Heterologous expression of mammalian Na/H antiporters in Saccharomyces cerevisiae.

作者信息

Flegelova Hana, Haguenauer-Tsapis Rosine, Sychrova Hana

机构信息

Department of Membrane Transport, Institute of Physiology AS CR, Videnska 1083, 142 20, Prague 4, Czech Republic.

出版信息

Biochim Biophys Acta. 2006 Mar;1760(3):504-16. doi: 10.1016/j.bbagen.2006.01.014. Epub 2006 Feb 17.

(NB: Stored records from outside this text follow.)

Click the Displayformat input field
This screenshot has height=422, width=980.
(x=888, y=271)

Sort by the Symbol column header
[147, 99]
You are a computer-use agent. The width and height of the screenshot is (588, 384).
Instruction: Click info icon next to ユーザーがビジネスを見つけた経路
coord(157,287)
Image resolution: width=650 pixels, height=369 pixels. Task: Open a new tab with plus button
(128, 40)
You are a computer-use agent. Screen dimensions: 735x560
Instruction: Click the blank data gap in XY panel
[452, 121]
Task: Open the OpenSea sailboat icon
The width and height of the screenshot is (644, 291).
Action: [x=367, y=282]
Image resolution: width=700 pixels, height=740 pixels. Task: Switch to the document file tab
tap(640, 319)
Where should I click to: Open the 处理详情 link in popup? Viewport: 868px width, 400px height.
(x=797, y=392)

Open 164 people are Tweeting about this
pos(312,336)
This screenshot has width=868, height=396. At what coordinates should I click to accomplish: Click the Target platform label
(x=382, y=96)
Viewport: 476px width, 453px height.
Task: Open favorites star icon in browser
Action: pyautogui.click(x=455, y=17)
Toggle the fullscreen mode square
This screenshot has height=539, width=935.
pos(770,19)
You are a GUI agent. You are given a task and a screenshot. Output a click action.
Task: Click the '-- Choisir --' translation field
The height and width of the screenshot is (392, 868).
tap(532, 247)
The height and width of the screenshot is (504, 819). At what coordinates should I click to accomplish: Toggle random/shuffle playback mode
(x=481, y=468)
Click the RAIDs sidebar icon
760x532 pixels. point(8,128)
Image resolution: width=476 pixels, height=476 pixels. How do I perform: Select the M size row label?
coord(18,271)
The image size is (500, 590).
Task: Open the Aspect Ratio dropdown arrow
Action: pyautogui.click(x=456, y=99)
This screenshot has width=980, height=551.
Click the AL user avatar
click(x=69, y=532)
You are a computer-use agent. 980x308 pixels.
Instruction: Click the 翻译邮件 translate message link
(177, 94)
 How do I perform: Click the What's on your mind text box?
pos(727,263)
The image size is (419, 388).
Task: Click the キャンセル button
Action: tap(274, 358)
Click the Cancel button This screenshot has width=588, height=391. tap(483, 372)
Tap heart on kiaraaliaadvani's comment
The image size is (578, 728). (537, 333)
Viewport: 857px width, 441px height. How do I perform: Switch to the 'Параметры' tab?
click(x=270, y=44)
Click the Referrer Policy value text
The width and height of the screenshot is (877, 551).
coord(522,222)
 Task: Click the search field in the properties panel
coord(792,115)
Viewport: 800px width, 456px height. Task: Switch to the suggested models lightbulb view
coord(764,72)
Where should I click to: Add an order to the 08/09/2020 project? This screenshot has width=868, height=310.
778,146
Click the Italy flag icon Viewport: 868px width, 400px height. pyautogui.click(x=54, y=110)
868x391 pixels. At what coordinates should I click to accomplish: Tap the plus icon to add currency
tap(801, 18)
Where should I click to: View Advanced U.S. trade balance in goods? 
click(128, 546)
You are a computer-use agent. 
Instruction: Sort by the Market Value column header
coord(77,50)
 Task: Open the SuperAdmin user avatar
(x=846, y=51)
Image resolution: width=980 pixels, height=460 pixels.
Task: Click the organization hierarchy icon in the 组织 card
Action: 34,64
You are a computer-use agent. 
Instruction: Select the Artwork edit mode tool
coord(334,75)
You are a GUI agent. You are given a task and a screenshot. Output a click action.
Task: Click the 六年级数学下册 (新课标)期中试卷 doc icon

DOI:10.1016/j.bbagen.2006.01.014
PMID:16503379
Abstract

Na+/H+ antiporters, integral membrane proteins that exchange protons for alkali metal cations, play multiple roles in probably all living organisms (preventing cells from excessive amounts of alkali metal cations, regulating intracellular pH and cell volume). In this work, we studied the functionality of rat plasma membrane NHE1-3 exchangers upon their heterologous expression in alkali-metal-cation sensitive Saccharomyces cerevisiae, and searched for conditions that would increase their level in the plasma membrane and improve their functionality. Though three tested exchangers were partially localized to the plasma membrane (and two of them (NHE2 and NHE3) in an active form), the bulk of the synthesized proteins were arrested along the secretory pathway, mainly in the ER. To increase the level of exchangers in the yeast plasma membrane several approaches (truncation of C-terminal regulatory sequences, expression in mutant yeast strains, construction of rat/yeast protein chimeras, various growth conditions and chemical chaperones) were tested. The only increase in the amount of NHE exchangers in the plasma membrane was obtained upon expression in a strain with the npi1 mutation, which significantly lowers the level of Rsp5 ubiquitin ligase in cells. This mutation helped to stabilize proteins in the plasma membrane.

摘要

钠/氢逆向转运蛋白是一种将质子与碱金属阳离子进行交换的整合膜蛋白,可能在所有生物体中都发挥着多种作用(防止细胞内碱金属阳离子过量、调节细胞内pH值和细胞体积)。在这项研究中,我们研究了大鼠质膜NHE1 - 3交换蛋白在碱金属阳离子敏感的酿酒酵母中异源表达后的功能,并寻找能够提高其在质膜中的水平并改善其功能的条件。尽管三种测试的交换蛋白部分定位于质膜(其中两种(NHE2和NHE3)以活性形式存在),但大部分合成蛋白在分泌途径中受阻,主要滞留在内质网中。为了提高酵母质膜中交换蛋白的水平,我们测试了几种方法(截断C末端调节序列、在突变酵母菌株中表达、构建大鼠/酵母蛋白嵌合体、各种生长条件和化学伴侣)。在npi1突变的菌株中表达时,质膜中NHE交换蛋白的量唯一增加,该突变显著降低了细胞中Rsp5泛素连接酶的水平。这种突变有助于稳定质膜中的蛋白质。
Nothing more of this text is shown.